I didn’t realize at the time that what drew me to Cyrano was that he was essentially a writer, pouring his heart into lines that a far more beautiful person could say better than he ever could. And that image of the swashbuckling wordsmith stuck with me.
Even as I started to pursue writing for film and TV, the romantic notion of the playwright as a lonely, truth-telling idealist was something to aspire to.
Playwriting empowerment and nurturance: Two things: the first is reading plays for pleasure. It’s always so bracing to read an inventive play and think, “I didn’t know you could do that.” It’s also so eye-opening. And it feels like both a challenge and a re-filling to my creative spirit. It makes me want to jump up and participate in the ongoing conversation.
The second thing that nurtures and empowers my playwriting is: writing for television. TV can sometimes be a fairly rigid creative process, and after a while, I start to feel this pressure building up inside of me to just LET CHARACTERS TALK. To write scenes that go on for more than three pages. To ask questions that I don’t have an answer for. To let theme and character take a story on a circuitous path if need be. That desire has empowered my playwriting to be bossy and take over my schedule and insist on existing in my life.
Writing process: It depends on the project. Sometimes it takes meticulous work and planning to understand the shape of a story before you start. Sometimes you feel a strong urge to just GO and figure it out along the way. But regardless of the path you take, it always ends in the same place: that writing is really re-writing. Revision and editing are the hardest and most necessary parts of the process to me.
Inspiration behind your play: Pocket Universe was inspired by my love of science fiction (and wanting to see more of it on stage), as well as the growing realization that at some point in the future, I was going to have kids. And, having an imaginative mind, I can’t help but run scenarios where that future doesn’t turn out the way I would want it to.
I was really interested in exploring the echoes of a trauma spreading throughout someone’s life the way a new universe is slowly expanding.
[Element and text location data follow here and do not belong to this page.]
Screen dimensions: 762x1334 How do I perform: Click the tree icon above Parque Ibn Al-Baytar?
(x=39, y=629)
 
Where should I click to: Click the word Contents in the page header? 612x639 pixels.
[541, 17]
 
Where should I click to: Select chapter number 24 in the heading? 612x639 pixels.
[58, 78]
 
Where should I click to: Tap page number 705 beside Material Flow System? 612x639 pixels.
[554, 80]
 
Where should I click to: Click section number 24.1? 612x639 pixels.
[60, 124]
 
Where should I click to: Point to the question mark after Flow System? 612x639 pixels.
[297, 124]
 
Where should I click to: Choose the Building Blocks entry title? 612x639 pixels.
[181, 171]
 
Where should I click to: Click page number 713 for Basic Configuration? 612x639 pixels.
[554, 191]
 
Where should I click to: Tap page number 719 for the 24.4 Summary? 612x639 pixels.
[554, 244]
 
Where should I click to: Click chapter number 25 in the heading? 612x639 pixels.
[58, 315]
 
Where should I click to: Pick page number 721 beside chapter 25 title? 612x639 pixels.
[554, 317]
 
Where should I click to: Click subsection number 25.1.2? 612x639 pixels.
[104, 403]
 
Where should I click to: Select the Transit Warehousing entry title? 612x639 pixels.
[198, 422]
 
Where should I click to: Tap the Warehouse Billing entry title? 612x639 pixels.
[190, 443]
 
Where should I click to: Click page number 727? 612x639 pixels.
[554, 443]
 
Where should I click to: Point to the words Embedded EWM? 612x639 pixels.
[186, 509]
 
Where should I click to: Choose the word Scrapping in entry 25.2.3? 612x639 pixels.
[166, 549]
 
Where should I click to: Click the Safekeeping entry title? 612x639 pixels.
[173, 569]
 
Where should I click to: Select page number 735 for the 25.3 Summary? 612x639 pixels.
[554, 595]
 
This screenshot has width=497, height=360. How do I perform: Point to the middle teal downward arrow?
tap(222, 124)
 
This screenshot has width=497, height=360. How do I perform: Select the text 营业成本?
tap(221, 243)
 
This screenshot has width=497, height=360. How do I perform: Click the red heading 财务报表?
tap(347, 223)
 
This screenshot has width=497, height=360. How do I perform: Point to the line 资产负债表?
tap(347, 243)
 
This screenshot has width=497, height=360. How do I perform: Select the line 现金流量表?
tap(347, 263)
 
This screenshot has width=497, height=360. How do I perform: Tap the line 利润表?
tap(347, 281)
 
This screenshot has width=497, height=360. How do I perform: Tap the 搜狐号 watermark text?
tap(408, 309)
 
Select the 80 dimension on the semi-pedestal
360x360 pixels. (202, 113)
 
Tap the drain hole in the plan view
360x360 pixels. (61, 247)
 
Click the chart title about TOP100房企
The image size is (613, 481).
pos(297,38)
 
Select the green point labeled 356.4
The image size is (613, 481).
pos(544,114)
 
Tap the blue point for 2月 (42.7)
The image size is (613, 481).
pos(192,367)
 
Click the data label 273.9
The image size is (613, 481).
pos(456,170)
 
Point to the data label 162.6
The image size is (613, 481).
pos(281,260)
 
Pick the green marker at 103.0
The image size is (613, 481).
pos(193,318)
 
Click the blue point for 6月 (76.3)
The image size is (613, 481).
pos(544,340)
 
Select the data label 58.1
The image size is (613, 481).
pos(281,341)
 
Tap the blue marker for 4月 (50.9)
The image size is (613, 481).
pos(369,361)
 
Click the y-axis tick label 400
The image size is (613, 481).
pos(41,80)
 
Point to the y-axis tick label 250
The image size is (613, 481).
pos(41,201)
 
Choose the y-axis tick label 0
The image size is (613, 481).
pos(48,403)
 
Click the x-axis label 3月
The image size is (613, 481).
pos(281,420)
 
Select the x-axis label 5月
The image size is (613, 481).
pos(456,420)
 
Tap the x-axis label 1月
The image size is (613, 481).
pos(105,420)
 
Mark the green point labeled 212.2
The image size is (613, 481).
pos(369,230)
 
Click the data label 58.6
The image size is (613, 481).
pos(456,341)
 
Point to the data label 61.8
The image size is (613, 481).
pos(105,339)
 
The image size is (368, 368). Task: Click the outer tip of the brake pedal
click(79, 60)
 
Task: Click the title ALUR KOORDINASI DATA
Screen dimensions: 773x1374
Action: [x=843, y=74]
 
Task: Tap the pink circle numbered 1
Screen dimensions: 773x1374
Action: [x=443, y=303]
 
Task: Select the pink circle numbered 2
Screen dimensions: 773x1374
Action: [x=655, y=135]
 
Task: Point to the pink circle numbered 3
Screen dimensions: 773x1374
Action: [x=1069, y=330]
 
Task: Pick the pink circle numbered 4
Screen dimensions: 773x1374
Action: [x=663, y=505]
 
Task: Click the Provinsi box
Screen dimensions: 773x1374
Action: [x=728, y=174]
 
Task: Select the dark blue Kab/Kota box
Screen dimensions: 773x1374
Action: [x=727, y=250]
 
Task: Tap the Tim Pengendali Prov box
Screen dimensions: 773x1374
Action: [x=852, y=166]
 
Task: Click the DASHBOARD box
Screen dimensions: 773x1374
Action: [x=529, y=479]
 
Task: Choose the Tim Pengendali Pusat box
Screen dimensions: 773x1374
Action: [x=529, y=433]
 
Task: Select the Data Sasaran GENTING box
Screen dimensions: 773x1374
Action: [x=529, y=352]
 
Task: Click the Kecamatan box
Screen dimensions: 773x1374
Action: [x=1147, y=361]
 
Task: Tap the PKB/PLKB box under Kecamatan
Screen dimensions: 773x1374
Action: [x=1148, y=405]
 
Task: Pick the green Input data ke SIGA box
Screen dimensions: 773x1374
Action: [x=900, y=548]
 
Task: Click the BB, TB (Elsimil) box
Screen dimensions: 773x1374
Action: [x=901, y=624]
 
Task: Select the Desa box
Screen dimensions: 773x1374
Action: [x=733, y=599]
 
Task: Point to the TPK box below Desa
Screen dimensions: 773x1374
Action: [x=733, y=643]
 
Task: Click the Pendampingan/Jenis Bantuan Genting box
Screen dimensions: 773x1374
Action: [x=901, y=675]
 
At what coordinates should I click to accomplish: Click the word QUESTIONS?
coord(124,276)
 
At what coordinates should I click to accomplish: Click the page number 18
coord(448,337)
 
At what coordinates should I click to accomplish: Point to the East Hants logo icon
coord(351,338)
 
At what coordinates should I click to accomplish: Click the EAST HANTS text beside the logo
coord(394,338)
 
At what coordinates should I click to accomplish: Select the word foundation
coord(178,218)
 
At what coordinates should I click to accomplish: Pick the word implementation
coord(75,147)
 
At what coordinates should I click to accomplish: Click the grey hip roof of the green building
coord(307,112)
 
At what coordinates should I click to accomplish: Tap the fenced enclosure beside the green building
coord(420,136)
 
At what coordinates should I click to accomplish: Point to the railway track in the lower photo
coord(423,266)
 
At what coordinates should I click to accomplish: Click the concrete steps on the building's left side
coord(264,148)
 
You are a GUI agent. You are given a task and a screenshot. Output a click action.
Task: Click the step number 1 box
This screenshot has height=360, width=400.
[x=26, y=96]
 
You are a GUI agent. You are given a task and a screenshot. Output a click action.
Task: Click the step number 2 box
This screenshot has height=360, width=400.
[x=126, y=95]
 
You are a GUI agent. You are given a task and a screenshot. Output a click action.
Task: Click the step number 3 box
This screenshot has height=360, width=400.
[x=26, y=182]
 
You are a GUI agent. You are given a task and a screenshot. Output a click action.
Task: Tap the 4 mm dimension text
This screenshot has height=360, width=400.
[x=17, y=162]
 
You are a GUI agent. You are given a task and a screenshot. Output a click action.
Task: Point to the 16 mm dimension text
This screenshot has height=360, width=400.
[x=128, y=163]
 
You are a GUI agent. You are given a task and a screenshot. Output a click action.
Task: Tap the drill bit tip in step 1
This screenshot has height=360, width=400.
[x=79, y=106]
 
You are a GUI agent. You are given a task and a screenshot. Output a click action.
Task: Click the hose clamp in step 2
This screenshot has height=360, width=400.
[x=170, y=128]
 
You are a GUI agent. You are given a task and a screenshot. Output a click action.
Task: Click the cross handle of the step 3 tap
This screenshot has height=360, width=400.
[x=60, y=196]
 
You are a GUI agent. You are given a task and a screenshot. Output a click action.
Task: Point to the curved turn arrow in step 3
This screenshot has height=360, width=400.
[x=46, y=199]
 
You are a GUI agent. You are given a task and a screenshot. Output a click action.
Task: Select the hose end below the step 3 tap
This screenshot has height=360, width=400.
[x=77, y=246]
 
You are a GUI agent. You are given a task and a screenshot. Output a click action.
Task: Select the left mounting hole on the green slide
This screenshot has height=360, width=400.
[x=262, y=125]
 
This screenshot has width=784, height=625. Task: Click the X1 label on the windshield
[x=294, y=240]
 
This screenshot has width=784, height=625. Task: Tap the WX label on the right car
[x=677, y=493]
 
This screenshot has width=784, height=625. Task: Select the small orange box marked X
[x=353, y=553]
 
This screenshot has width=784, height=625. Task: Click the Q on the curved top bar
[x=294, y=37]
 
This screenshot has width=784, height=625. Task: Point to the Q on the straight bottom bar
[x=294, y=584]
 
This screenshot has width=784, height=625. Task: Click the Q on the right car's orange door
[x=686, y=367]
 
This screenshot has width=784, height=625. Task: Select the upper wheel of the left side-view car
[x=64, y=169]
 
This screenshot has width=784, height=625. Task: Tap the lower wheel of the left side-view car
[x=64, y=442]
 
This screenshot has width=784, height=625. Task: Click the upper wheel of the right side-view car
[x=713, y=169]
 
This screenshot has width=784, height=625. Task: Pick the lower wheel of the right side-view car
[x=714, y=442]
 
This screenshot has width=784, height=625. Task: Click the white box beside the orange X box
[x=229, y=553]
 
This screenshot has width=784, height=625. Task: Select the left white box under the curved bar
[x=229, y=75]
What happens when the big bang of your universe is a loss you have to find a way to move on from?
Most looking forward to at ANPF: I’m looking forward to what our actors discover through the process. I’m fascinated by that part of it. Actors go into the characters in a way that I will only ever imagine. And then they report back like war correspondents who’ve been to the front lines of existence and tell you when your battle plan did or didn’t succeed on the ground.
Hope for audience takeaways: From a craft perspective, I hope audiences feel what Ingmar Berman called “the slow turning of the screw into unreality.” That feeling where the ground beneath your feet starts to feel loose and uncertain. That moment of insight that causes you to go back and re-interpret the story you thought you knew through a new lens.
From an emotional perspective, the goal is always to sneak up on people’s deepest fears and loves, and surprise them. I want them to discover that a story that feels at first like a sci-fi mystery about strangers in the near future is really about them right now.